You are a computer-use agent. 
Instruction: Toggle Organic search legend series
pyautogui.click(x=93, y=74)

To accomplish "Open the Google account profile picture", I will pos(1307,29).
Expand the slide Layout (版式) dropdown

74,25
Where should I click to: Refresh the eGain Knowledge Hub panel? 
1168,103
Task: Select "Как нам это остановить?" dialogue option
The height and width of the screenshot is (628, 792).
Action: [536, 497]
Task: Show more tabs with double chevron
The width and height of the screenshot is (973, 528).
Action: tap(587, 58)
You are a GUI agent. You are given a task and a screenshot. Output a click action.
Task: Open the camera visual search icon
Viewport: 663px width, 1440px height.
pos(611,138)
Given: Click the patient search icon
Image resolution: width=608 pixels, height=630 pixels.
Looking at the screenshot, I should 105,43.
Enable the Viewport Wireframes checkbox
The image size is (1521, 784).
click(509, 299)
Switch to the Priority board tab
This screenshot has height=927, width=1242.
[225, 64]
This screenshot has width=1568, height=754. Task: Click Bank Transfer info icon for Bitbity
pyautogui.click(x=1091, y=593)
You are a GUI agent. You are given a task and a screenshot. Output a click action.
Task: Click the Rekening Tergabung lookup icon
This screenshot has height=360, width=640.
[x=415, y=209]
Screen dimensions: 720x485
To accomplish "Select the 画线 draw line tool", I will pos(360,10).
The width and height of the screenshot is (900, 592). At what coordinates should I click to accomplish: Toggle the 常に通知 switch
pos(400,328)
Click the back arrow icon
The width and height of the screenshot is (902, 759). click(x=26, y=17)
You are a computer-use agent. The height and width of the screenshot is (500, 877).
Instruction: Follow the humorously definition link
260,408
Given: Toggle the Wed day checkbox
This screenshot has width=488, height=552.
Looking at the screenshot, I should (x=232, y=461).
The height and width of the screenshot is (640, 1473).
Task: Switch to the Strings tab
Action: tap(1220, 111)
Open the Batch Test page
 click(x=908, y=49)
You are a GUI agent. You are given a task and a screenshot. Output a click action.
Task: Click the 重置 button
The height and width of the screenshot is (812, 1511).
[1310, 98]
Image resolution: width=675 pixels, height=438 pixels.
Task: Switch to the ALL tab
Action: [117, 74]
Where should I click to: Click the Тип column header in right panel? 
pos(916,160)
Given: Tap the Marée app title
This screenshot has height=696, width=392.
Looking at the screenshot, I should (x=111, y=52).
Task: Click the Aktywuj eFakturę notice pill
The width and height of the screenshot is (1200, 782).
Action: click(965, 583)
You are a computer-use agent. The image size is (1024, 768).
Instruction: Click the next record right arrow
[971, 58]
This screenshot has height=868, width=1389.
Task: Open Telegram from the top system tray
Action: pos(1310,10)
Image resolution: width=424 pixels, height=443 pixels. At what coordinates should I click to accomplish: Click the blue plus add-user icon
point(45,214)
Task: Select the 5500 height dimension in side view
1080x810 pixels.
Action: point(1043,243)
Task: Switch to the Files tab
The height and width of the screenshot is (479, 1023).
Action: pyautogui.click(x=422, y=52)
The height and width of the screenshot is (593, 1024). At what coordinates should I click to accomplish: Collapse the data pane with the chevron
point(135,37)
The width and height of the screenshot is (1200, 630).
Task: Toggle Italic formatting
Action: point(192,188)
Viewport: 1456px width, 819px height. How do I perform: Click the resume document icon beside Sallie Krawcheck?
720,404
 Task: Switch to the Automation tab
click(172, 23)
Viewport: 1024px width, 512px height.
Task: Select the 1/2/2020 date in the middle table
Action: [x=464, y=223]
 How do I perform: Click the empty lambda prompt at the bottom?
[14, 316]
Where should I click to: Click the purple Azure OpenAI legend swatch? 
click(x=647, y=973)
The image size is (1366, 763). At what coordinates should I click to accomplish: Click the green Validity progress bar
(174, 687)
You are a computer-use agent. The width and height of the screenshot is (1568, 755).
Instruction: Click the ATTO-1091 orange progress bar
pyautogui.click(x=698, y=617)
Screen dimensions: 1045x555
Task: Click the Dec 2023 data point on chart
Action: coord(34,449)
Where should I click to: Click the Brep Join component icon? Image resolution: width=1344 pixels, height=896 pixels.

++++++

*Task details*. Duplicate every line of the material above, character for character.

*Response to the task*.
You are a computer-use agent. 
Instruction: Toggle Organic search legend series
pyautogui.click(x=93, y=74)

To accomplish "Open the Google account profile picture", I will pos(1307,29).
Expand the slide Layout (版式) dropdown

74,25
Where should I click to: Refresh the eGain Knowledge Hub panel? 
1168,103
Task: Select "Как нам это остановить?" dialogue option
The height and width of the screenshot is (628, 792).
Action: [536, 497]
Task: Show more tabs with double chevron
The width and height of the screenshot is (973, 528).
Action: tap(587, 58)
You are a GUI agent. You are given a task and a screenshot. Output a click action.
Task: Open the camera visual search icon
Viewport: 663px width, 1440px height.
pos(611,138)
Given: Click the patient search icon
Image resolution: width=608 pixels, height=630 pixels.
Looking at the screenshot, I should 105,43.
Enable the Viewport Wireframes checkbox
The image size is (1521, 784).
click(509, 299)
Switch to the Priority board tab
This screenshot has height=927, width=1242.
[225, 64]
This screenshot has width=1568, height=754. Task: Click Bank Transfer info icon for Bitbity
pyautogui.click(x=1091, y=593)
You are a GUI agent. You are given a task and a screenshot. Output a click action.
Task: Click the Rekening Tergabung lookup icon
This screenshot has height=360, width=640.
[x=415, y=209]
Screen dimensions: 720x485
To accomplish "Select the 画线 draw line tool", I will pos(360,10).
The width and height of the screenshot is (900, 592). At what coordinates should I click to accomplish: Toggle the 常に通知 switch
pos(400,328)
Click the back arrow icon
The width and height of the screenshot is (902, 759). click(x=26, y=17)
You are a computer-use agent. The height and width of the screenshot is (500, 877).
Instruction: Follow the humorously definition link
260,408
Given: Toggle the Wed day checkbox
This screenshot has width=488, height=552.
Looking at the screenshot, I should (x=232, y=461).
The height and width of the screenshot is (640, 1473).
Task: Switch to the Strings tab
Action: tap(1220, 111)
Open the Batch Test page
 click(x=908, y=49)
You are a GUI agent. You are given a task and a screenshot. Output a click action.
Task: Click the 重置 button
The height and width of the screenshot is (812, 1511).
[1310, 98]
Image resolution: width=675 pixels, height=438 pixels.
Task: Switch to the ALL tab
Action: [117, 74]
Where should I click to: Click the Тип column header in right panel? 
pos(916,160)
Given: Tap the Marée app title
This screenshot has height=696, width=392.
Looking at the screenshot, I should (x=111, y=52).
Task: Click the Aktywuj eFakturę notice pill
The width and height of the screenshot is (1200, 782).
Action: click(965, 583)
You are a computer-use agent. The image size is (1024, 768).
Instruction: Click the next record right arrow
[971, 58]
This screenshot has height=868, width=1389.
Task: Open Telegram from the top system tray
Action: pos(1310,10)
Image resolution: width=424 pixels, height=443 pixels. At what coordinates should I click to accomplish: Click the blue plus add-user icon
point(45,214)
Task: Select the 5500 height dimension in side view
1080x810 pixels.
Action: point(1043,243)
Task: Switch to the Files tab
The height and width of the screenshot is (479, 1023).
Action: pyautogui.click(x=422, y=52)
The height and width of the screenshot is (593, 1024). At what coordinates should I click to accomplish: Collapse the data pane with the chevron
point(135,37)
The width and height of the screenshot is (1200, 630).
Task: Toggle Italic formatting
Action: point(192,188)
Viewport: 1456px width, 819px height. How do I perform: Click the resume document icon beside Sallie Krawcheck?
720,404
 Task: Switch to the Automation tab
click(172, 23)
Viewport: 1024px width, 512px height.
Task: Select the 1/2/2020 date in the middle table
Action: [x=464, y=223]
 How do I perform: Click the empty lambda prompt at the bottom?
[14, 316]
Where should I click to: Click the purple Azure OpenAI legend swatch? 
click(x=647, y=973)
The image size is (1366, 763). At what coordinates should I click to accomplish: Click the green Validity progress bar
(174, 687)
You are a computer-use agent. The width and height of the screenshot is (1568, 755).
Instruction: Click the ATTO-1091 orange progress bar
pyautogui.click(x=698, y=617)
Screen dimensions: 1045x555
Task: Click the Dec 2023 data point on chart
Action: coord(34,449)
Where should I click to: Click the Brep Join component icon? Image resolution: width=1344 pixels, height=896 pixels.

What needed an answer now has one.